4) Create a Coping Plan
At this point, if you monitor anger consistently over time, you should have an idea of expected triggers and can begin to plan for those.
You wouldn’t step into a known work meeting without preparing in advance. Take that same approach of preparation into managing your anger. Know your triggers, signs of anger, and coping strategies to help plan for anger inducing situations.
In therapy, my goal is to help collaboratively develop a plan to cope with anger based on your specific experience of anger. If your signs are more cognitive in nature, cognitive strategies may be more effective for you.
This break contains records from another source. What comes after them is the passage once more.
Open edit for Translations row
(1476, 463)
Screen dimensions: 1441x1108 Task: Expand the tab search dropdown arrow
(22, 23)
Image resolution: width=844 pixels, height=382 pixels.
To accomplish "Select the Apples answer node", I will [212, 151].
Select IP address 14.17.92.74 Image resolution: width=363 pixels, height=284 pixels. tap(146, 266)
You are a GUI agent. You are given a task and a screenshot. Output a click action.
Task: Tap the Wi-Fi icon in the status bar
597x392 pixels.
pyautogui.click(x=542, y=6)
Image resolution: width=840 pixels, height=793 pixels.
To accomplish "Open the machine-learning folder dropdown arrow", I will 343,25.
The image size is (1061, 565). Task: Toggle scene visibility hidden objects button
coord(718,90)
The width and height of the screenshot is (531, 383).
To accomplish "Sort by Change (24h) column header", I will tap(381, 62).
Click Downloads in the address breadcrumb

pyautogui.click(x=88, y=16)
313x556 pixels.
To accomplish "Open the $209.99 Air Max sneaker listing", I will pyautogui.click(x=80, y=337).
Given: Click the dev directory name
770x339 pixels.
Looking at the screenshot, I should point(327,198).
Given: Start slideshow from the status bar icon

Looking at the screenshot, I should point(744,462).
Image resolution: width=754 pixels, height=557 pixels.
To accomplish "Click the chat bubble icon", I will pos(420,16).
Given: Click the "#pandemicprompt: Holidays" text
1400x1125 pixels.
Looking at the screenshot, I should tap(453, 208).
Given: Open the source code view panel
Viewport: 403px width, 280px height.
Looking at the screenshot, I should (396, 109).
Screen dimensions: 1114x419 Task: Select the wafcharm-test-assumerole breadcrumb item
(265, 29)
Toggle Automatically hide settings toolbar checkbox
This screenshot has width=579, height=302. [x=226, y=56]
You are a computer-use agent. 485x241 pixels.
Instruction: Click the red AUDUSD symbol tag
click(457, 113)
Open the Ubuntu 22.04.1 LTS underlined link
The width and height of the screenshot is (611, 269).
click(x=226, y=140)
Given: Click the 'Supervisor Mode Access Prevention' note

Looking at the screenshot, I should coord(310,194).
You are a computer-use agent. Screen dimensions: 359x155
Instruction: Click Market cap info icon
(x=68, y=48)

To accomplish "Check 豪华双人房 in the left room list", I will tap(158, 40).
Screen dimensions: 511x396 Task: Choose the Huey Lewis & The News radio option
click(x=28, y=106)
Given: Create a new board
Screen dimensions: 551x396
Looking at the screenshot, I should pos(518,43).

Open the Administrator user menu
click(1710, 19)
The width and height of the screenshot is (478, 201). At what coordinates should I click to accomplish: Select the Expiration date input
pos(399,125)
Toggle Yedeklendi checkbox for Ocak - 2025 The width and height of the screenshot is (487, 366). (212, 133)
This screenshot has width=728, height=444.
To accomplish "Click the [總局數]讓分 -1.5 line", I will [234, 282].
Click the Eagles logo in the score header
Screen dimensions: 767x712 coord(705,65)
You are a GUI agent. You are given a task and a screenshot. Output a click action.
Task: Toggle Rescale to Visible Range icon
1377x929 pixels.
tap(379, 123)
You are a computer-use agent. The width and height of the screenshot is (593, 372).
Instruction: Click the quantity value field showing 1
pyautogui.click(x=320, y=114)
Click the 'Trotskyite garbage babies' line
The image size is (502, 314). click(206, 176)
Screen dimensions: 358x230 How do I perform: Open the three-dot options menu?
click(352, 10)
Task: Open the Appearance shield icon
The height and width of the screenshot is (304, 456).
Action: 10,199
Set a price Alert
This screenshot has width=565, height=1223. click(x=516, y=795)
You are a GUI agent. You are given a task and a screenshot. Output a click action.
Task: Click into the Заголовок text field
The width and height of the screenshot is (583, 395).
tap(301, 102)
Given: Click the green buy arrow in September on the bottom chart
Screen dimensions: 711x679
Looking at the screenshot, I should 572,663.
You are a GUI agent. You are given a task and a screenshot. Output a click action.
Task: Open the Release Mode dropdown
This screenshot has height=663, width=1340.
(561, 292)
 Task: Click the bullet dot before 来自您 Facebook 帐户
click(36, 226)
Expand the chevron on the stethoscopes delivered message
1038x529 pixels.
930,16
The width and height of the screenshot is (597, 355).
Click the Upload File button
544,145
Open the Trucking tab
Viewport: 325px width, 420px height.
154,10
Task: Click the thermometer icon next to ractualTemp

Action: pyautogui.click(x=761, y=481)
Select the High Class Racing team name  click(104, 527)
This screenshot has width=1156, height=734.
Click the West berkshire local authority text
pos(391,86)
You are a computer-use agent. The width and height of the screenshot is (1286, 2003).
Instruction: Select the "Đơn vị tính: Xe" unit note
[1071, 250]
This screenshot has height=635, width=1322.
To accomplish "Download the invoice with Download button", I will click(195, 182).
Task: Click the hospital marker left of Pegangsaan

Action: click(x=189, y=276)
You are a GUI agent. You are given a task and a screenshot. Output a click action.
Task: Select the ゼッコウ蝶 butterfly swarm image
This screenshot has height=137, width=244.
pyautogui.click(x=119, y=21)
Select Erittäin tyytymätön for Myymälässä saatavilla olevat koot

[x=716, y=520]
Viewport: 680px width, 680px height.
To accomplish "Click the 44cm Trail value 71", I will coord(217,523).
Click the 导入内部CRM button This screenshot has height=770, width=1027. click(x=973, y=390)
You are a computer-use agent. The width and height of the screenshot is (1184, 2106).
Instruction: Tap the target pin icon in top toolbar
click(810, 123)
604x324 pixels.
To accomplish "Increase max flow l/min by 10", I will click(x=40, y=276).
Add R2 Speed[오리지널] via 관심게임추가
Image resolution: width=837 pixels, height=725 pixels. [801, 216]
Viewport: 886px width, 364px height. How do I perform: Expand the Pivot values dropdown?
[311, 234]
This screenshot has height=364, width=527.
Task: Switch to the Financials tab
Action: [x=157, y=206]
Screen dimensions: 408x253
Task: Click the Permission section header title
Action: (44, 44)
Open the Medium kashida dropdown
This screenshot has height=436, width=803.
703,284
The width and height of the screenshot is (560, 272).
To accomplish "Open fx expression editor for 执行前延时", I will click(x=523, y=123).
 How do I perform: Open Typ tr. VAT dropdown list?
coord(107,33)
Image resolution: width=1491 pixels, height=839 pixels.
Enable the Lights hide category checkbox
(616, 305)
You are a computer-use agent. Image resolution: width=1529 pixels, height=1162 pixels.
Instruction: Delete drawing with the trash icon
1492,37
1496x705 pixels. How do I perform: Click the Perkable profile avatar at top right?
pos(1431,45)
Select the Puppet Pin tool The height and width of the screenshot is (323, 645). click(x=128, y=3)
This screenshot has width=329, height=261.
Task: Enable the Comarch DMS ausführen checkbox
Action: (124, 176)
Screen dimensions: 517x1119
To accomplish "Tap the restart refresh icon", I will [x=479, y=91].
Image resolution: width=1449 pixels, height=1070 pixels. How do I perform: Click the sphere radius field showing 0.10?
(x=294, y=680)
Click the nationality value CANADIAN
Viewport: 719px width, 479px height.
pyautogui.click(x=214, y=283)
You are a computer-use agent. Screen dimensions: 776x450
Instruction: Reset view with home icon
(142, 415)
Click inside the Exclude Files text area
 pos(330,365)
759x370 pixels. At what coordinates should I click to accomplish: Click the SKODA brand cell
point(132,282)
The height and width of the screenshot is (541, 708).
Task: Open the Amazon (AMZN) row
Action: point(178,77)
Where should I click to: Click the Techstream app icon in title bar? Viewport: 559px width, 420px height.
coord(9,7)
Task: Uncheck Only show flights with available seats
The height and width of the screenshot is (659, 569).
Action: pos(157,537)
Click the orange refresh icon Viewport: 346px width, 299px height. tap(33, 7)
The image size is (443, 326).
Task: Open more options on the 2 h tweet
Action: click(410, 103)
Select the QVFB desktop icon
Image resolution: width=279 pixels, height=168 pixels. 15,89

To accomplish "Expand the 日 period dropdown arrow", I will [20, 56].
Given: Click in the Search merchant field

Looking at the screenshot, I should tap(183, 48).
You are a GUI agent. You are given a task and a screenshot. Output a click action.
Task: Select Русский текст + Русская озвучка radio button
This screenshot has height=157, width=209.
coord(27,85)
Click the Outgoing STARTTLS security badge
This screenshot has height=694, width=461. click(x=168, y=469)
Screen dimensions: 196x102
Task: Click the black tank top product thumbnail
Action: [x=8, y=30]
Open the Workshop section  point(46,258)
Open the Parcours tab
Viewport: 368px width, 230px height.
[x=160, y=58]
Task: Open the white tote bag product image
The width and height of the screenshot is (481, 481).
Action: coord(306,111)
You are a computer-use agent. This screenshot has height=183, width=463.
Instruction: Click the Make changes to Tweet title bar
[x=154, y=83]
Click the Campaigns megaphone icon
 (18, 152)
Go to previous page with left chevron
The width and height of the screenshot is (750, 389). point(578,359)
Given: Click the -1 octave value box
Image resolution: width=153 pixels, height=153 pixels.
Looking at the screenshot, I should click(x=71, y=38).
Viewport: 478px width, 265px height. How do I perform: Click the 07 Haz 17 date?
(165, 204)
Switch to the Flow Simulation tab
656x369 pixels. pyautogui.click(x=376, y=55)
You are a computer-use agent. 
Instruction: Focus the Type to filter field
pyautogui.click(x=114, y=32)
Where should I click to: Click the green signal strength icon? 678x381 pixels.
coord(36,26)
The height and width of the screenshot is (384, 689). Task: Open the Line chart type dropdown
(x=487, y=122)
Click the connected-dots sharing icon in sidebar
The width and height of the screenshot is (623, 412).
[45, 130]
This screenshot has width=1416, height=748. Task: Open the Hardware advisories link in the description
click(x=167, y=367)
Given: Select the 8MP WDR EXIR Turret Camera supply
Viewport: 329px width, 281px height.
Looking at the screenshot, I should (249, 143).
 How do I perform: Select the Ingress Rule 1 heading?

Experiment with the coping strategies to develop an effective coping plan.
5) Reduce Baseline Irritability
This is a broader concept of distress tolerance applied to anger management.
If you are entering a situation with a current irritability of 5/10, you have less of a buffer before you hit a 10/10 on the Anger Meter and lose control. If you can lower your stress or emotion to a 2/10, you have a greater ability to manage what comes your way without blowing your top.
This is particularly beneficial for situations in which you can predict activators. If you have identified a pattern of anger in a specific situation, attempt to enter the situation with a lower baseline of stress or emotion.
Reduce your anger before you encounter a known trigger.
Next Steps
In therapy, I combine these immediate direct skills with more complex skills (communication, mindfulness, cognitive defusion). We will also explore learned social behavior contributing to anger responses, secondary emotions contributing to poor anger and distress tolerance, and deep-seeded core beliefs.